What are the dates of the 6 RMT strike days on the Merseyrail network and will the £273 million cost of the new trains rise if the UK leaves the EU?

What are the dates of the 6 RMT strike days on the Merseyrail network and will the £273 million cost of the new trains rise if the UK leaves the EU?

What are the dates of the 6 RMT strike days on the Merseyrail network and will the £273 million cost of the new trains rise if the UK leaves the EU?

                                     

Stadler invoice to Merseytravel 18th February 2019 £5,468,499.05
Stadler Bussnang AG invoice to Merseytravel 18th February 2019 £5,468,499.05

Above is an invoice paid in March 2019 for 2% of the value of 52 new class 777 trains that Merseytravel are buying from Stadler Bussnang AG. This invoice was released to us on the 12th July 2019 as part of a request made using the Local Audit and Accountability Act 2014 in relation to the 2018-19 financial year. The invoice was requested as part of a collaborative journalism project with the Bureau of Investigative Journalism’s Bureau Local project.

Since then two further payments of £513,557.92 and £513,558.00 (a total of a further £1,027,115.92) have been paid to Stadler Bussnang AG in April 2019 for invoices both dated 12th April 2019.

What you may not be able to read too well on the invoice above since it was resized and compressed is the following, “Intracommunity supply of goods according to Article 138 of Council Directive 2006/112/EC”.

Although outside the EU, as Stadler Bussnang AG is a company based in Switzerland it is considered to be part of the European Single Market as Merseytravel is based in the UK (within the EU) which is also part of the European Single Market.
======
In the text on Merseytravel's new trains, how many trains is Merseytravel buying from Stadler Bussnang AG?
======
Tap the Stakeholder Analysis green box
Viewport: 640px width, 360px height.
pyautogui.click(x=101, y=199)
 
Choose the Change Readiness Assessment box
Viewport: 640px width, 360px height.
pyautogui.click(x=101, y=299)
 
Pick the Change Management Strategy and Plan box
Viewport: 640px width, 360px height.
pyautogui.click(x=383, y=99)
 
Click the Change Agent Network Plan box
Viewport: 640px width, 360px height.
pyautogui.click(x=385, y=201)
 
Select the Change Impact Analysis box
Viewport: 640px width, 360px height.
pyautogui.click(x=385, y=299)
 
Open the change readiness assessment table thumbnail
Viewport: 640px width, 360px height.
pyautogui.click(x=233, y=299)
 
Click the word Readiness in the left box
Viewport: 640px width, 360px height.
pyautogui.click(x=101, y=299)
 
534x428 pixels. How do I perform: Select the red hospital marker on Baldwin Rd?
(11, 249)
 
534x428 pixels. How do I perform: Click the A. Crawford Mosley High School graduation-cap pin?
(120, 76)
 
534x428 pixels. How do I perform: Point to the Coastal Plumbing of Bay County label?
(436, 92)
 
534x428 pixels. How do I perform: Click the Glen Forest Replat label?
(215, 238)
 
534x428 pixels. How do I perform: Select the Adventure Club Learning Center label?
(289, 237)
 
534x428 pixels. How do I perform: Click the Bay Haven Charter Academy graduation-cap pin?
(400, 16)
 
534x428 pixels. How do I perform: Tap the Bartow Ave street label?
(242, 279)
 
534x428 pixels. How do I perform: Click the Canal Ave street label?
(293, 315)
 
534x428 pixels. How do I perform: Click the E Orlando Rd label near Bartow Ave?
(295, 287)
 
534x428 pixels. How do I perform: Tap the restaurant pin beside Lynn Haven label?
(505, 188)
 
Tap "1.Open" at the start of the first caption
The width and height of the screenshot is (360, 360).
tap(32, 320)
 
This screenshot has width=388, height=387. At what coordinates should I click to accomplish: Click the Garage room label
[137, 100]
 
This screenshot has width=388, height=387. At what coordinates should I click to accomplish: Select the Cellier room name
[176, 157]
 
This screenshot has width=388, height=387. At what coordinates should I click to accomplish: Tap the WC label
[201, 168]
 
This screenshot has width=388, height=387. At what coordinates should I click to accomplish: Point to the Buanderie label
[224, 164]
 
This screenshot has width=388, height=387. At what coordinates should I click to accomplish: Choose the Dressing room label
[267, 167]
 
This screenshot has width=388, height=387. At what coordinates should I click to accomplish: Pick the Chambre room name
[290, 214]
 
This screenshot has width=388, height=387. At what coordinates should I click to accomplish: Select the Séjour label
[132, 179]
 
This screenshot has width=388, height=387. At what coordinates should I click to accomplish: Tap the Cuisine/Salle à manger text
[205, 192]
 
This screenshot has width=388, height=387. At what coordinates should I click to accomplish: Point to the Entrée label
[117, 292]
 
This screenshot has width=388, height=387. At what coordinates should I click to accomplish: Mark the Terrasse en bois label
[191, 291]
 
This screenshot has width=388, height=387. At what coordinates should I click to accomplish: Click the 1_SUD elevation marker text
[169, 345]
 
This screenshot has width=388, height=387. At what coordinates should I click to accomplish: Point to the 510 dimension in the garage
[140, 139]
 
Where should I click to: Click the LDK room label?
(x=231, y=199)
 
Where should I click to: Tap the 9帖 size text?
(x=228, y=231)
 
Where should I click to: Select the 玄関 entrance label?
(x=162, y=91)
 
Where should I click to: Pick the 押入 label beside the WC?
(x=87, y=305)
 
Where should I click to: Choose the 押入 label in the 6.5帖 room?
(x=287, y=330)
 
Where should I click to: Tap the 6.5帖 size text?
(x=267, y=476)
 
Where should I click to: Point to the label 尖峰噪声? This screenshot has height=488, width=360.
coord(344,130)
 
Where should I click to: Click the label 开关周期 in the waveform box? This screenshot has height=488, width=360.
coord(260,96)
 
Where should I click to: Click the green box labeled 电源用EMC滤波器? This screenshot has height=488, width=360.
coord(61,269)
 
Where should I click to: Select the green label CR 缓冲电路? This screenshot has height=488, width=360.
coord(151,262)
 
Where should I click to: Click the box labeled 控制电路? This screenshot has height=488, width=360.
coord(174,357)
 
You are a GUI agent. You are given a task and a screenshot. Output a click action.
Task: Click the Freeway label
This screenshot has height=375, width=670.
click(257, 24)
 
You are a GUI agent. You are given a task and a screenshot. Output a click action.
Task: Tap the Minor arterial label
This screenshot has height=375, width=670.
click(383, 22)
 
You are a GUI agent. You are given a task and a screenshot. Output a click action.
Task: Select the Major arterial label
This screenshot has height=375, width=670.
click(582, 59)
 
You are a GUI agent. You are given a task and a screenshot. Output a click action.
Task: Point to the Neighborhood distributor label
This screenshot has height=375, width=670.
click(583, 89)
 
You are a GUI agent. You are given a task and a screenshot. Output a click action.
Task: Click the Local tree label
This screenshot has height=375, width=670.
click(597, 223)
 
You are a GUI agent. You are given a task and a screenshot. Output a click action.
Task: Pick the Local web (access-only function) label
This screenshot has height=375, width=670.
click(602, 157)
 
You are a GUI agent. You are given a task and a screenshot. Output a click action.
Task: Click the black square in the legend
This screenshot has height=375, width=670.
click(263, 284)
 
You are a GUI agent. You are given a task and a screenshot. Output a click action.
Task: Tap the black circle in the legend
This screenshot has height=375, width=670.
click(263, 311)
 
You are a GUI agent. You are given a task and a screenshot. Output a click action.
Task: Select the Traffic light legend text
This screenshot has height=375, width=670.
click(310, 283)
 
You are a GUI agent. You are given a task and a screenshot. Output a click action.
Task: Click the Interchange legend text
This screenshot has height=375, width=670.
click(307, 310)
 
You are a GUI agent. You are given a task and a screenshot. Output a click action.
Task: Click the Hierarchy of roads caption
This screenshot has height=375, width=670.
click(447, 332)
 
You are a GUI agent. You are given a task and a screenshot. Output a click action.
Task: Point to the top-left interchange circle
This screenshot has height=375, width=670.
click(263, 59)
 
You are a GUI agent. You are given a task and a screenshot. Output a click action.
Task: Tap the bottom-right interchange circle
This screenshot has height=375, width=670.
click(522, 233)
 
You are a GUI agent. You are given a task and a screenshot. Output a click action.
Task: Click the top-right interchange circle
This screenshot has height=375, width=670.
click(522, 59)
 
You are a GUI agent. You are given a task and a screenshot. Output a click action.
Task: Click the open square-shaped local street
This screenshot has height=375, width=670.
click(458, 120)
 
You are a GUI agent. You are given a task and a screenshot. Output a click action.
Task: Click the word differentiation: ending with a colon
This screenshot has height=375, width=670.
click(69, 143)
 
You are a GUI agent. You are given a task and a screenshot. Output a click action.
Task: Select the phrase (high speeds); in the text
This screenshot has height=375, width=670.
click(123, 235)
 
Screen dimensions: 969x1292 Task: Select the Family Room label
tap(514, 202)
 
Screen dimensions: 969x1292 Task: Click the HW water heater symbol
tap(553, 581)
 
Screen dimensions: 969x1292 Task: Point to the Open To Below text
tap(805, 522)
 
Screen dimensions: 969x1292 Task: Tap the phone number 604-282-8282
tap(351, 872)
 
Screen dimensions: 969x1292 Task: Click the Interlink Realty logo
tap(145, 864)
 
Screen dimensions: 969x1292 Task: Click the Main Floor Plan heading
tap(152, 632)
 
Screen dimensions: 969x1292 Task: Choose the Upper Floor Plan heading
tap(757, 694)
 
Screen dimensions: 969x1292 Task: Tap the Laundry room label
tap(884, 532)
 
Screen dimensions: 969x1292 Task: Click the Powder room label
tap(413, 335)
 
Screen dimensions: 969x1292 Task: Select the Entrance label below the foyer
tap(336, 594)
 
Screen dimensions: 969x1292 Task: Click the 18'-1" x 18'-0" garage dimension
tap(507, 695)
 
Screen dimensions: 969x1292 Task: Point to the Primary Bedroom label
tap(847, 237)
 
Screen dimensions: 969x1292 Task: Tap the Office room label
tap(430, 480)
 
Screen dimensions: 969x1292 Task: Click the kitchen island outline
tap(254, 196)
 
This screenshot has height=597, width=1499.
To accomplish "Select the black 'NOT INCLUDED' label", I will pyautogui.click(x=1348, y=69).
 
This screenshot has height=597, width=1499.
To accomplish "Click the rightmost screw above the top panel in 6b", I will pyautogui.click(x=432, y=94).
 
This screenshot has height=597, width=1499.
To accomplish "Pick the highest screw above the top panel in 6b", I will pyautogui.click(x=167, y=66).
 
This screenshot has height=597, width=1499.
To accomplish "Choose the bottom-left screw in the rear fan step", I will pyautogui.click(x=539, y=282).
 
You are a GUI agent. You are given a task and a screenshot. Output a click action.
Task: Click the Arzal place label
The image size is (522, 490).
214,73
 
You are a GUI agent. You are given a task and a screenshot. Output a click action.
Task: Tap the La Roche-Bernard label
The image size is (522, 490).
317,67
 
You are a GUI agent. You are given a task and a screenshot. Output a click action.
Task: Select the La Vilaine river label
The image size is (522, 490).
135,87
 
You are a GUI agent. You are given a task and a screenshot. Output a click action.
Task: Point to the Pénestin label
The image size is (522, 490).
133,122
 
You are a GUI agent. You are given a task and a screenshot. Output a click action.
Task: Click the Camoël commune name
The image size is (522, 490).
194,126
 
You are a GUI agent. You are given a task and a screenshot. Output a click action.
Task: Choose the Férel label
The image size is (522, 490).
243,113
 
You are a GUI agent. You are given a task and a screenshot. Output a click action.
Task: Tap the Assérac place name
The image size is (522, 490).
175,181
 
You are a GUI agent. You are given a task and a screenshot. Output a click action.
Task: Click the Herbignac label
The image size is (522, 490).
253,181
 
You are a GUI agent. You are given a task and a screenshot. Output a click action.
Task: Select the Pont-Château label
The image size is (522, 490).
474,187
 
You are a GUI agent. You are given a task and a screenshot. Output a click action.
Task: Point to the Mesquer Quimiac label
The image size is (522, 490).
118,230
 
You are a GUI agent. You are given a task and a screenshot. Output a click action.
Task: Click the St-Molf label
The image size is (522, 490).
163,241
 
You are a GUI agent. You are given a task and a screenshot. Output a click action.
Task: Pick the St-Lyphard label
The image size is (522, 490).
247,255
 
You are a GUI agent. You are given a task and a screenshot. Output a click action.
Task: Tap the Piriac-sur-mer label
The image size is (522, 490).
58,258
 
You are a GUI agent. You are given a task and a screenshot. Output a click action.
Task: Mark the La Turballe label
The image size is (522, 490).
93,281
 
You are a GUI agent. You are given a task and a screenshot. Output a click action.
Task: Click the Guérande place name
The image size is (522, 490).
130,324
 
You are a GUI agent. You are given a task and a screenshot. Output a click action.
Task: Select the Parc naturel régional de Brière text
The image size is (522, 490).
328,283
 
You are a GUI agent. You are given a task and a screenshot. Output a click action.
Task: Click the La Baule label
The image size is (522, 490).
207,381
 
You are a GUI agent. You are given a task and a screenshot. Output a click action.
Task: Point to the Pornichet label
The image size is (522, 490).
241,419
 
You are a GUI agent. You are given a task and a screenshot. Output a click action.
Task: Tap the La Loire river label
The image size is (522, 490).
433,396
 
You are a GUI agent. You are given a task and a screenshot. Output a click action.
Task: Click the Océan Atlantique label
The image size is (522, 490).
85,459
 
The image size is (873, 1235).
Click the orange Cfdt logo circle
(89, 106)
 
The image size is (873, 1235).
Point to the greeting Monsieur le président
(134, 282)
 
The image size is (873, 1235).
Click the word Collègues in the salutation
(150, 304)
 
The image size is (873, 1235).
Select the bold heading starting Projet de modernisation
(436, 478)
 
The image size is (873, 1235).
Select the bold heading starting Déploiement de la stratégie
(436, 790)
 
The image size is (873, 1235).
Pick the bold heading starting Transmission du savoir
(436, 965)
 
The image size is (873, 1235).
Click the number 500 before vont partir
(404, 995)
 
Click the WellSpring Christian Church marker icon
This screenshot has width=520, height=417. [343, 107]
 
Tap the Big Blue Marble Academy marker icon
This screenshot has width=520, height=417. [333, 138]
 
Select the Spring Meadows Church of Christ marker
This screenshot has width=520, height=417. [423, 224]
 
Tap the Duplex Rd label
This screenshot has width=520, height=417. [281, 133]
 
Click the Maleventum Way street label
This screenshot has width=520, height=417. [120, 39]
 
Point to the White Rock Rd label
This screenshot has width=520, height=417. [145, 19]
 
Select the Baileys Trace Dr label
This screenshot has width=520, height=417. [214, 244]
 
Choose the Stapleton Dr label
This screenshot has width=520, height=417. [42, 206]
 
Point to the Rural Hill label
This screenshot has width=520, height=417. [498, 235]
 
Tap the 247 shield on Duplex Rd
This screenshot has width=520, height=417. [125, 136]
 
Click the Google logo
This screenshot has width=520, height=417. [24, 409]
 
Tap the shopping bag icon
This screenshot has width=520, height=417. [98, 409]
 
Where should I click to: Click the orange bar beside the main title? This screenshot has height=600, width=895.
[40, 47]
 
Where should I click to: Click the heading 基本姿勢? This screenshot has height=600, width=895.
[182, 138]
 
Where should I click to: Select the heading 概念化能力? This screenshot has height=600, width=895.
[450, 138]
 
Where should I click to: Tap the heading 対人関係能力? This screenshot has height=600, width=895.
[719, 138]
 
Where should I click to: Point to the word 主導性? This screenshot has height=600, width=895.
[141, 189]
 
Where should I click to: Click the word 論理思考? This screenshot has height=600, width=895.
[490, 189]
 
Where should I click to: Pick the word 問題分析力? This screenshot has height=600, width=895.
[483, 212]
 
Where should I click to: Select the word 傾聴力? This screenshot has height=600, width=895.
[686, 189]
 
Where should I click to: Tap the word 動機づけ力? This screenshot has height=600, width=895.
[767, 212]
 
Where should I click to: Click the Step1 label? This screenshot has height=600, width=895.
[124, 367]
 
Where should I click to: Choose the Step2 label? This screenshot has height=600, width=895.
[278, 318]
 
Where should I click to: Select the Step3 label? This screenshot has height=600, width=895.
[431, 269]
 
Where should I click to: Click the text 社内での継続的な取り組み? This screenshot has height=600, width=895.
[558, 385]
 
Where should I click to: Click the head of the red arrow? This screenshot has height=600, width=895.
======
* **In response**
52 new class 777 trains.